Stored items from a collection
□ □ □

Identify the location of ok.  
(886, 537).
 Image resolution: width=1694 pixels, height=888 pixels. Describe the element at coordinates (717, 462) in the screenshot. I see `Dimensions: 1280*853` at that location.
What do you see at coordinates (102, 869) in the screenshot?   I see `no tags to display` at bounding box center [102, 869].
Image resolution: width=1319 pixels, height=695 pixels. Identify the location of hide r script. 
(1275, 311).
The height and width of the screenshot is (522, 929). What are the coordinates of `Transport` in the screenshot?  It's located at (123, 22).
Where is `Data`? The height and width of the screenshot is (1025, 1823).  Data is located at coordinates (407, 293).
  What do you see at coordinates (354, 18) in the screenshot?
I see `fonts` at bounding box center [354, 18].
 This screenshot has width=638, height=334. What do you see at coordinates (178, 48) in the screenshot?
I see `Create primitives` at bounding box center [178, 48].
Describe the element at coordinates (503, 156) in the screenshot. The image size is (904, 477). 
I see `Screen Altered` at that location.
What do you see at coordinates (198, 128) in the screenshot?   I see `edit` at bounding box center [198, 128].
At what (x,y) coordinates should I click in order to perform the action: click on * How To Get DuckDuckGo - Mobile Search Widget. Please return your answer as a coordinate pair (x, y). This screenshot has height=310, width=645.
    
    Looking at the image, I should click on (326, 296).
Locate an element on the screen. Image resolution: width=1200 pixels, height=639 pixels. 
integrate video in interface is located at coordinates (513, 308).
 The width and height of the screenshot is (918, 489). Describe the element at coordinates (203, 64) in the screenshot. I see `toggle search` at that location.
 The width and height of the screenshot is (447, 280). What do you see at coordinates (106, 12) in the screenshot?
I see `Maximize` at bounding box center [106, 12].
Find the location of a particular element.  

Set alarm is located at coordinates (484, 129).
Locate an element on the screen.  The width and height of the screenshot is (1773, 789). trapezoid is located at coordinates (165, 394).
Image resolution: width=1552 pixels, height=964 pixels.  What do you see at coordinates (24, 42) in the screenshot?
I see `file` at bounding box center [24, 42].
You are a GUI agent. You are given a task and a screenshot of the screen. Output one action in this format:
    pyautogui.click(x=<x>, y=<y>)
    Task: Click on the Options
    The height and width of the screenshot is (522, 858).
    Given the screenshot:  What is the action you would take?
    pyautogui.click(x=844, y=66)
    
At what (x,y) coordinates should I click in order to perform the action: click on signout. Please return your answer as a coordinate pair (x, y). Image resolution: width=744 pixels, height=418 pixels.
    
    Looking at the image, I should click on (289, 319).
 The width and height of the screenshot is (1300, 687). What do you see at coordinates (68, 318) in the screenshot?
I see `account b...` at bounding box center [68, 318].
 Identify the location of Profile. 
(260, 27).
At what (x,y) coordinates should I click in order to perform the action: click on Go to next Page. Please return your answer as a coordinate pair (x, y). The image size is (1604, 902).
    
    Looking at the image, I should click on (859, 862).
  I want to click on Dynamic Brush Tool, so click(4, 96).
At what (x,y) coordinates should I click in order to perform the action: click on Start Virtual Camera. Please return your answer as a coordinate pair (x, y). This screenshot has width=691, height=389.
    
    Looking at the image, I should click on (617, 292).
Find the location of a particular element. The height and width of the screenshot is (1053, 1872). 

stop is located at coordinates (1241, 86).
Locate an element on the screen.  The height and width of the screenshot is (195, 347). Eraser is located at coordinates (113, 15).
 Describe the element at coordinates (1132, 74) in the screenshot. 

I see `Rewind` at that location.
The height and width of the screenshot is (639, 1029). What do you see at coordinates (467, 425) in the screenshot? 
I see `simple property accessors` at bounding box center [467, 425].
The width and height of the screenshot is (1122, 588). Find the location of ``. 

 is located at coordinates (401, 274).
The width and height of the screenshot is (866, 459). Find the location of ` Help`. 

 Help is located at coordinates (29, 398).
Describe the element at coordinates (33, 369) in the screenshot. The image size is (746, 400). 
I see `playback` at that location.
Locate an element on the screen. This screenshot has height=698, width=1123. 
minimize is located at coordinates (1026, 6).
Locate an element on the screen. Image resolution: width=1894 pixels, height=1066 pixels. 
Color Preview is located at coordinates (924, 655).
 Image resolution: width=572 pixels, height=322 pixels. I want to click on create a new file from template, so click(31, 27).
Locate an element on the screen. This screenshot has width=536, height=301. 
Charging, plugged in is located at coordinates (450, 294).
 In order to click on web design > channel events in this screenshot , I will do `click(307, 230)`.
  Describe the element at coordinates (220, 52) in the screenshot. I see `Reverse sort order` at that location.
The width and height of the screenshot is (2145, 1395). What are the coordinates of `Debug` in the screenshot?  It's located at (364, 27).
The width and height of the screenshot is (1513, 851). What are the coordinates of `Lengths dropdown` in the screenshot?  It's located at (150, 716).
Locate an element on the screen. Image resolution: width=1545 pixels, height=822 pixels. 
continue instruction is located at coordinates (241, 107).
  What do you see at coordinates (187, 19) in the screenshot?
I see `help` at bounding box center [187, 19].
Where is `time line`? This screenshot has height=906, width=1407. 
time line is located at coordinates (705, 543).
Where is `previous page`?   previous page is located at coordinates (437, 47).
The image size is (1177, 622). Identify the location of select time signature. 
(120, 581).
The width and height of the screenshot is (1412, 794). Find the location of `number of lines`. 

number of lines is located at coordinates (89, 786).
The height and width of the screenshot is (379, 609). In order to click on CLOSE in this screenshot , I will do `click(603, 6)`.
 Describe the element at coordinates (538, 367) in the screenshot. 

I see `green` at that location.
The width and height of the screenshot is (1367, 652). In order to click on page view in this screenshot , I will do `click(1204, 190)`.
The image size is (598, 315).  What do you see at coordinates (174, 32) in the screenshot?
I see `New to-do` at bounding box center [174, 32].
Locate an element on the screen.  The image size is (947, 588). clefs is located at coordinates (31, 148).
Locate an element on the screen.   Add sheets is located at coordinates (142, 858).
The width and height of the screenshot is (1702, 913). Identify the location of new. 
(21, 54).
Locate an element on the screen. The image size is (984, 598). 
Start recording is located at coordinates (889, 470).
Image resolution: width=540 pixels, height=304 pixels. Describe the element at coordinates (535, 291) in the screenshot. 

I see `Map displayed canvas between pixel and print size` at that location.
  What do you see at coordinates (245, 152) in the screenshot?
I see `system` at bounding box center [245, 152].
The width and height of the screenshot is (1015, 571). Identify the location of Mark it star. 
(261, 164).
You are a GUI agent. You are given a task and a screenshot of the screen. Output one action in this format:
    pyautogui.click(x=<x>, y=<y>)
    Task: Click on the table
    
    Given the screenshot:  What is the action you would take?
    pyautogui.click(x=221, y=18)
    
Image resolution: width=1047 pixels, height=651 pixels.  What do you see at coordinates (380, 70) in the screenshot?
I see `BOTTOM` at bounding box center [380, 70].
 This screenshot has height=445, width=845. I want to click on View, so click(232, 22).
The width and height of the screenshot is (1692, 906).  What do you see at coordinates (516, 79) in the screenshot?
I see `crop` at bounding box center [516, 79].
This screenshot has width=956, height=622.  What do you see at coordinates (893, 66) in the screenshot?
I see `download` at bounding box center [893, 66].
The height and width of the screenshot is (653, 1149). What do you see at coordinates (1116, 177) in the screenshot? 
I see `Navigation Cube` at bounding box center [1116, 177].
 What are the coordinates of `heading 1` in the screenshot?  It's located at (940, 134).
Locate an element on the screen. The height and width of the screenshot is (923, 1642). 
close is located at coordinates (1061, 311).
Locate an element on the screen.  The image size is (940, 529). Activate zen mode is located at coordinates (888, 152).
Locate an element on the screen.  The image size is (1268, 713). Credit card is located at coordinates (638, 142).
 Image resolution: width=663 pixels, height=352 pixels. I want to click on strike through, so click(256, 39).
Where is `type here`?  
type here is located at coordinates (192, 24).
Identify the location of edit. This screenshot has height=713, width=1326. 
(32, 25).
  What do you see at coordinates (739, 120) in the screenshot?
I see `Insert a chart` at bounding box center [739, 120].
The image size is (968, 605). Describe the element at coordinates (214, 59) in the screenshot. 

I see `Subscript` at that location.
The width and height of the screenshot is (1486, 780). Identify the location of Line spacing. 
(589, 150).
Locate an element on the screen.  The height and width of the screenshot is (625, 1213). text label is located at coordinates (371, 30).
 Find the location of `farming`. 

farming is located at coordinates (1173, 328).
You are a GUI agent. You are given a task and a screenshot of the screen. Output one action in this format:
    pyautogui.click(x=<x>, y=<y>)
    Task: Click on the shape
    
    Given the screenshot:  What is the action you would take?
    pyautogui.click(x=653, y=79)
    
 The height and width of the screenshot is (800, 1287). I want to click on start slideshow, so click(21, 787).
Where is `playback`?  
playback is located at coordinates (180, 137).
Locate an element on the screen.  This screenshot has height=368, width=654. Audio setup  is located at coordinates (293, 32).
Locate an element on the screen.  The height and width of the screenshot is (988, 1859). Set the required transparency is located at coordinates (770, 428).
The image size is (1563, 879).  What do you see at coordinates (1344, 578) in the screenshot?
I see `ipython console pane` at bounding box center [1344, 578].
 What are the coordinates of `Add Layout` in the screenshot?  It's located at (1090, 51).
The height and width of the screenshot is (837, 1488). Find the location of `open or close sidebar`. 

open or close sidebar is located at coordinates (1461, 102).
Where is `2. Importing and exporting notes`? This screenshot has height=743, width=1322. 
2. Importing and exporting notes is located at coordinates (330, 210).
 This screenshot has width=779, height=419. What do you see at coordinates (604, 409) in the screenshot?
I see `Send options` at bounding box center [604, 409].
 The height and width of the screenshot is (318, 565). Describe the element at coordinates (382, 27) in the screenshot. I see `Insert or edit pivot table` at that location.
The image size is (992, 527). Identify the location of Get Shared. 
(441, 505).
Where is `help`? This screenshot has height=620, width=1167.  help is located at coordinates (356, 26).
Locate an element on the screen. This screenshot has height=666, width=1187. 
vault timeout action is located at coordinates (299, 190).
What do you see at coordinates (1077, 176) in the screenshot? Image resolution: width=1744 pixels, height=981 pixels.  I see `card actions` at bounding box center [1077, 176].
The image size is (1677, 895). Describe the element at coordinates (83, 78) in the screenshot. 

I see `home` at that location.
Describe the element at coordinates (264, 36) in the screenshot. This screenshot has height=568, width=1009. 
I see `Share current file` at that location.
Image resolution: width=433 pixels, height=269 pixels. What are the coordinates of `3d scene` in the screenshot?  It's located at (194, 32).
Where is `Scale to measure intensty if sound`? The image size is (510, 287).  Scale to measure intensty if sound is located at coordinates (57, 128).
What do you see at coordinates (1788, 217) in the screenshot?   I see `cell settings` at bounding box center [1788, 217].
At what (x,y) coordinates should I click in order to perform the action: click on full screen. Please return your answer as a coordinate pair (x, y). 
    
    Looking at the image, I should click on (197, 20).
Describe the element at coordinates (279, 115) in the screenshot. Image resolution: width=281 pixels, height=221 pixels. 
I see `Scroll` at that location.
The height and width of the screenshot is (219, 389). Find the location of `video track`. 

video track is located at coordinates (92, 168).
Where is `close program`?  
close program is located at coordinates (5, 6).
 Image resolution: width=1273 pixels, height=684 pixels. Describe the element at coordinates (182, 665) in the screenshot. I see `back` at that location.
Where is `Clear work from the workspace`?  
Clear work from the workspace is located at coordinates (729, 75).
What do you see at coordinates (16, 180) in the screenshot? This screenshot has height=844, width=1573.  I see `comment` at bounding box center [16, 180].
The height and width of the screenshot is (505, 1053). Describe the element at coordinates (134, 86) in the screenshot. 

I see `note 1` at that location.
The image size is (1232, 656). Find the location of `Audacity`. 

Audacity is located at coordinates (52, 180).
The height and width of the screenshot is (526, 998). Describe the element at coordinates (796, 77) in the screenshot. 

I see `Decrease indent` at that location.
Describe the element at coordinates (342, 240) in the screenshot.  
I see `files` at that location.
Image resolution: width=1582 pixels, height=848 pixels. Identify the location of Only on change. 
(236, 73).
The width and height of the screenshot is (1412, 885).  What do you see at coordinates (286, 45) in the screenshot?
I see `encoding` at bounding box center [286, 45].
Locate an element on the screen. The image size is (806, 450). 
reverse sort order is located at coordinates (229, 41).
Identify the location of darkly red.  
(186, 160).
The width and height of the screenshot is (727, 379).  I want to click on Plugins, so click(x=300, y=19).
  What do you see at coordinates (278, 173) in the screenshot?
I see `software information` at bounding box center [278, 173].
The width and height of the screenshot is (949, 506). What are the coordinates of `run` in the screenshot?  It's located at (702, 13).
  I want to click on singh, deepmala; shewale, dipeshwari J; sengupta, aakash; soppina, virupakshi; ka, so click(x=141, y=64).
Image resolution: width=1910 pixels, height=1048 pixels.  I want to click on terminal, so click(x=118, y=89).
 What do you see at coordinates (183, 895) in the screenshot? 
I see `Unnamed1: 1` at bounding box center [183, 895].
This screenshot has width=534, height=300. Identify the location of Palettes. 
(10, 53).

□ □ □

EXERCISE GOAL.
Starting at the line that contains "coordinates (113, 15)." and stopping after the line that contains "is located at coordinates (401, 274).", rewrite those lines with "Describe" changed to "Identify", keeping everything else the same.

WRITTEN REPLY.
Locate an element on the screen.  The height and width of the screenshot is (195, 347). Eraser is located at coordinates (113, 15).
 Identify the element at coordinates (1132, 74) in the screenshot. 

I see `Rewind` at that location.
The height and width of the screenshot is (639, 1029). What do you see at coordinates (467, 425) in the screenshot? 
I see `simple property accessors` at bounding box center [467, 425].
The width and height of the screenshot is (1122, 588). Find the location of ``. 

 is located at coordinates (401, 274).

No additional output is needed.